Google Meet is HIPAA compliant for meetings between healthcare professionals and for providing telehealth services to patients subject to safeguards being implemented to ensure the service is configured and used correctly. It is also necessary to enter into a Business Associate Addendum with Google to ensure the use of Google Meet is HIPAA compliant.
Google Meet is a video communication service similar to Zoom and Skype that can be used as a standalone application or integrated with other tools in the Google Workspace productivity suite. Because of its ease of use, Google Meet is a popular choice among healthcare professionals for conducting remote consultations, virtual patient visits, and other telehealth services.
With regards to the question is Google Meet HIPAA compliant, the answer is no software is HIPAA compliant. Although Google Meet’s capabilities can support HIPAA compliance, compliance depends on how the service is configured and used; and – if the service is going to be used to collect, receive, maintain, or transmit PHI – whether Google is willing to sign a Business Associate Agreement.
There are Several Google Meet Options
As mentioned previously, Google Meet can be used as a standalone application or as part of the Google Workspace productivity suite. However, only organizations that subscribe to the Google Workspace Enterprise Plan have access to administrative controls such as separating organizational units and applying different permissions to each unit that support HIPAA compliance.
In some smaller organizations, the separation of organizational units may not be a priority, However, this would mean disabling some services for all users and configuring settings so that every user had the minimum necessary use of the service.
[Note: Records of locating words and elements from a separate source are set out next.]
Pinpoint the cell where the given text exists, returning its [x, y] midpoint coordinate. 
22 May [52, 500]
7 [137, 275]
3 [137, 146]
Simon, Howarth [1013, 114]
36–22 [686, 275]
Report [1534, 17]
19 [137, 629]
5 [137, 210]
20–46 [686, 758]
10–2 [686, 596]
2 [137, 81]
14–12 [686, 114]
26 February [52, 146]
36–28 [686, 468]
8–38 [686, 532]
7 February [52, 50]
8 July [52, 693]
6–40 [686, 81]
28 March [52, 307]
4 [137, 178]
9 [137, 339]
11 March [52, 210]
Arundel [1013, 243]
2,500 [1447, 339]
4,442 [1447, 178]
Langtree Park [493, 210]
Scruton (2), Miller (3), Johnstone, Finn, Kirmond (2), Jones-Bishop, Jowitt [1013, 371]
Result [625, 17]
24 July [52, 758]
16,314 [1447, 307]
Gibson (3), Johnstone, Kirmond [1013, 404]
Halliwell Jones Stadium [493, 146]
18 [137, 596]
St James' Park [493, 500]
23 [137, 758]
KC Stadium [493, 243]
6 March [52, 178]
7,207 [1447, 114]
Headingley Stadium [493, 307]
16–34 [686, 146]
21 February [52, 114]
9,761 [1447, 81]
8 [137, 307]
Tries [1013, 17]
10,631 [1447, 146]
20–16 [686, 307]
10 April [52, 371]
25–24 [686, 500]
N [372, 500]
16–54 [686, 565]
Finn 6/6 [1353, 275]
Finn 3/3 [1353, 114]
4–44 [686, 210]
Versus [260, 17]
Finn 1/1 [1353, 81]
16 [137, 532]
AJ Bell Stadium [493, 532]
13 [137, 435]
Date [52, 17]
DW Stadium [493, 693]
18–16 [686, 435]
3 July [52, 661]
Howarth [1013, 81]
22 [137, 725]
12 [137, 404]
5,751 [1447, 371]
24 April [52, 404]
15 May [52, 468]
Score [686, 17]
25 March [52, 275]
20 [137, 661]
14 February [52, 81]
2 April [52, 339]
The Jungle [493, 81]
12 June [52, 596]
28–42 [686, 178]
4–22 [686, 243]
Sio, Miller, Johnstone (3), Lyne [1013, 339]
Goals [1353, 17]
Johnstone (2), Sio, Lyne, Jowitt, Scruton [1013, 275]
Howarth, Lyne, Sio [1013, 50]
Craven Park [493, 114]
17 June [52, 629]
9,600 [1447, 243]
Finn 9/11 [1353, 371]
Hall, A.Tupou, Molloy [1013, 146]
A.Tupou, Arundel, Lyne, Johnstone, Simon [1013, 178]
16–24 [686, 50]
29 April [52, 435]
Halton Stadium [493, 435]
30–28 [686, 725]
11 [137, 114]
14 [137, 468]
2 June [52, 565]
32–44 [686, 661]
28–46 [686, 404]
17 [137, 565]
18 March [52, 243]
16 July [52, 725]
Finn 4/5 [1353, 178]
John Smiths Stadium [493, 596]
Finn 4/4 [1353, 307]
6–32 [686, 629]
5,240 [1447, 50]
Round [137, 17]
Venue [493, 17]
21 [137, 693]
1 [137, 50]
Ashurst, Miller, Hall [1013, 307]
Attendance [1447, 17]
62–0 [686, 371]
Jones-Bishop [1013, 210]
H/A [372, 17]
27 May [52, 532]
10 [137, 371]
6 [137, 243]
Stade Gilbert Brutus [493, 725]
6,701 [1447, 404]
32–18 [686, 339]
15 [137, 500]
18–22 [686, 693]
Depending on the purpose(s) for deploying Google Meet, limiting all services could impact organizational efficiency and productivity.
The Enterprise Plan also includes several features that can simplify user monitoring and PHI management. For example, File Exposure Reports can advise system administrators when files are shared with external domain users so safeguards can be implemented that prevent PHI being inadvertently disclosed to unauthorized third parties.
User Behavior is an Important Consideration
User behavior is an important consideration because users have to take care not to disclose more than the minimum necessary PHI during Meet calls, be careful not to share PHI on screen with unauthorized third parties, and ensure both they and the other participants in the call use Google Meet in a private area where they cannot be overheard or their screens overlooked.
Good user behavior comes naturally for some healthcare professionals, but for others it can be a struggle due to an eagerness to be helpful. Training on how to use Google Meet compliantly can contribute towards improving user behavior, but it may also be necessary to send periodic security reminders – an implementation specification in the security training standard (§164.308).
A BAA Alone does Not Make Google Meet HIPAA Compliant
Google is willing to enter into a Business Associate Agreement with Covered Entities that subscribe to a Google Workspace Enterprise Plan. However, rather than signing Covered Entities’ Agreements, Google requires Covered Entities to sign its own Business Associate Addendum. This is due to the scale of services offered by Google and the need to provide services consistently.
Additionally, Google states that entering into a Business Associate Addendum does not make Google Meet HIPAA compliant. In the Google Workspace HIPAA Implementation Guide, Google notes:
“Customers are responsible for determining if they are a Business Associate (and whether a HIPAA Business Associate Agreement with Google is required) and for ensuring that they use Google services in compliance with HIPAA. Customers are responsible for fulfilling an individual’s right of access, amendment, and accounting in accordance with the requirements under HIPAA”.
If you are in any doubt about whether Google Meet is an appropriate video communication service for your organization, whether it can be configured to comply with your HIPAA policies, and whether members of the workforce will use Google Meet compliantly, it is possible to take advantage of a fourteen-day free trial of the service. We recommend during the free trial that the service is tested with de-identified PHI to prevent inadvertent violations of the Privacy Rule.